El Salvador Peludo

El Peludo Salvador

El ritmo constante de las ruedas y los árboles que desfilaban tras la ventana del tren arrullaban a Javier. Se quedó dormido, apoyando la frente contra el cristal, mientras sujetaba con fuerza una gran caja rosa con una muñeca, un regalo para su hija de seis años. Solo le quedaba una hora de viaje: su viaje de negocios terminaba y ansiaba reencontrarse con su familia.

Su sueño fue sorprendentemente vívido: su casa en las afueras de Madrid, su querida Lucía, y Carlita, su pequeño sol. Incluso soñó con Colita, el perro callejero que nunca había soportado. Pequeño, inútil, asustadizo. Pero Carlita lo había suplicado —lo trajo a casa siendo un cachorro abandonado, y Javier, mirando sus ojos brillantes, cedió.

El tren frenó bruscamente, sacudiéndolo. Javier abrió los ojos. Frente a él había una mujer desconocida.

—Buenas tardes. ¿Nos conocemos? —preguntó, confundido.

—No, disculpe. Es solo que me resultó conmovedor ver a un hombre tan serio con una caja de muñeca en las piernas.

—Es para mi hija. Siempre trato de traerle algo de cada viaje. La echo mucho de menos.

—Qué suerte tiene su familia…

—La suerte es mía por tenerlas —respondió él con una sonrisa.

Al llegar a las afueras del pueblo, pasó junto a bloques de pisos hacia su casa. La verja estaba abierta. Pensó que quizá Lucía y Carlita habían salido a recibirle. Pero al llegar, encontró a su esposa pálida y temblorosa.

—¡Javier! ¡Carlita ha desaparecido!

Las palabras le cortaron como un cuchillo. La sonrisa se borró de su rostro. Dejó la maleta junto a la valla, pero la muñeca quedó en sus manos.

Lucía jadeaba de terror. Le explicó que había escuchado a Carlita jugando con Colita en el arenero. Luego fue brevemente a la cocina. Al volver, silencio. Carlita no estaba. Revisó el patio, la calle, la casa. Nada.

—¿La verja estaba cerrada?

—Carlita podría haberla abierto… Pero sabe que no debe…

Se lanzaron a buscar. Recorrieron la zona. Gritaron su nombre. Preguntaron a los vecinos. Tras una hora, supieron que era grave. La policía. Un equipo de búsqueda.

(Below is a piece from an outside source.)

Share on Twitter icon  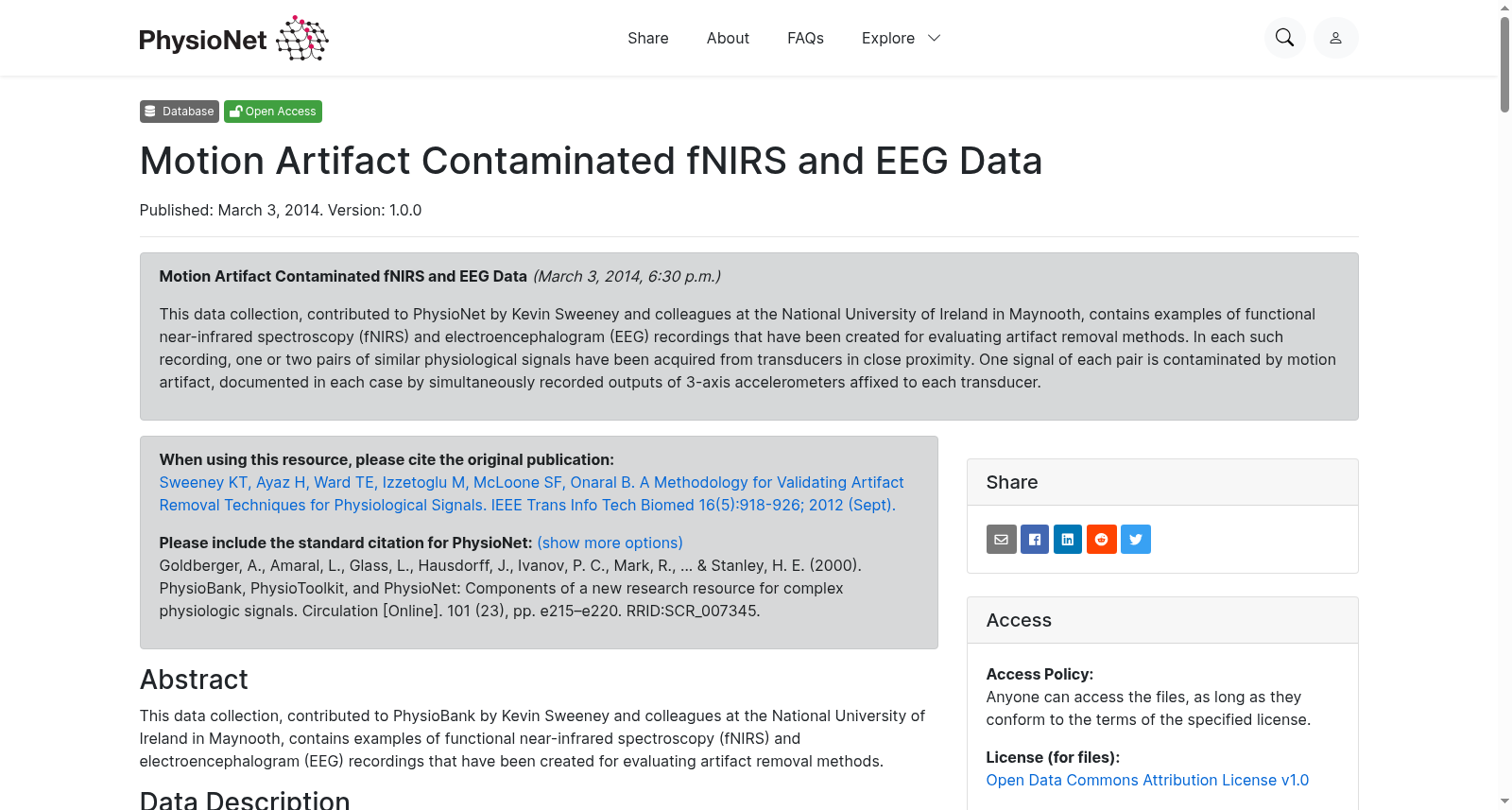[1136, 539]
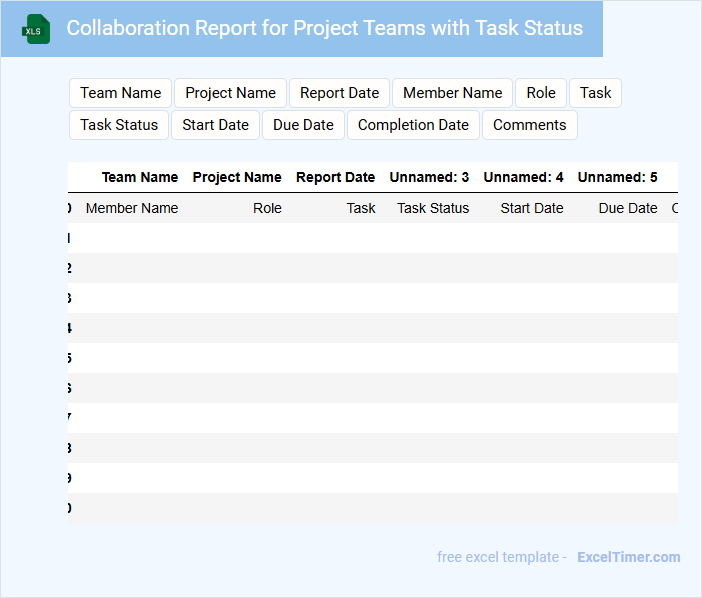Image resolution: width=702 pixels, height=598 pixels.
Task: Click the Report Date column header
Action: click(335, 177)
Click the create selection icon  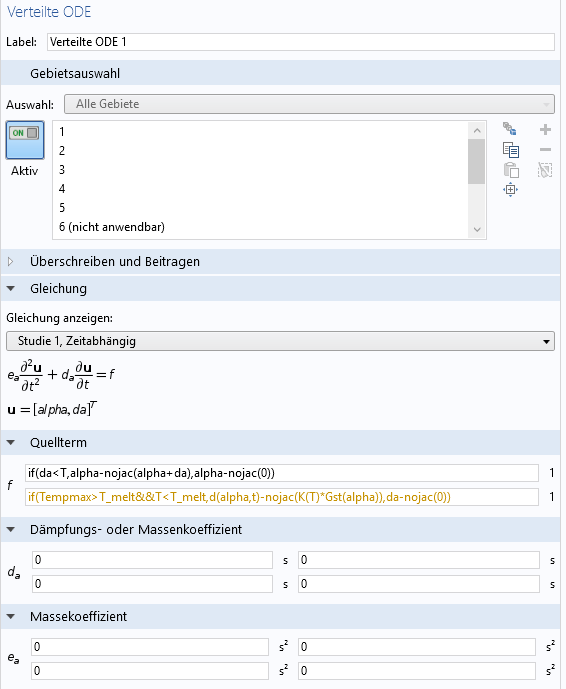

En el arenero solo quedaban un cubo y huellas. Colita tampoco estaba.

—Tal vez está con ella —comentó el capitán de la policía, pensativo.

Javier no dudaba: Carlita estaba viva. Iría al bosque, la encontraría. No importaba cómo. Solo con una camiseta, ignorando el frío nocturno. “Si Carlita tiene frío, yo tampoco me abrigaré”, repetía.

Con una linterna en mano y acompañado por voluntarios, recorrió el bosque. Se detenían, gritaban. Sin respuesta. Javier recordó cuando trajo a Carlita del colegio y escuchó: “Papi, ¿me dejas quedarme con el perrito?”, señalando a un pequeño bulto tembloroso.

Colita se convirtió en su fiel compañero. La calentaba cuando enfermaba. Se entristecía cuando ella no estaba. Más que un perro. Casi un ángel de la guarda.

Y entonces, en la oscuridad, un destello. Una pamela rosa con orejitas. Luego, una sandalia.

—¡Es suya! —vociferó Javier, la voz quebrada.

Los voluntarios callaron. Sus miradas hablaban por sí solas. Pero Javier apartó el miedo. “Está viva. La encontraré”.

Horas después, gritos rompieron el silencio. Hallaron un barranco. Abajo, una niña. Pálida, arañada, pero viva.

—Papi… Tengo sed… —susurró al ser abrazada.

—Ahora mismo, mi vida. Todo está bien.

Al volver al camino, Carlita se incorporó:

—Colita está ahí… No pudo salir…

Encontraron al perro. Herido, con una pata rota. Se arrastró tras ellos para que vieran a Carlita.

Por la mañana, el veterinario miró a Colita:

—¿Le dormimos?

—No. Cúrenlo. Salvó a mi hija.

Dos semanas después, Carlita correteaba de nuevo en el patio. Y a su lado, Colita, cojeando levemente, ladraba feliz. En cada paso de aquel perrito peludo había más lealtad y amor que en mil palabras.

No solo fue útil. Fue un héroe. De verdad.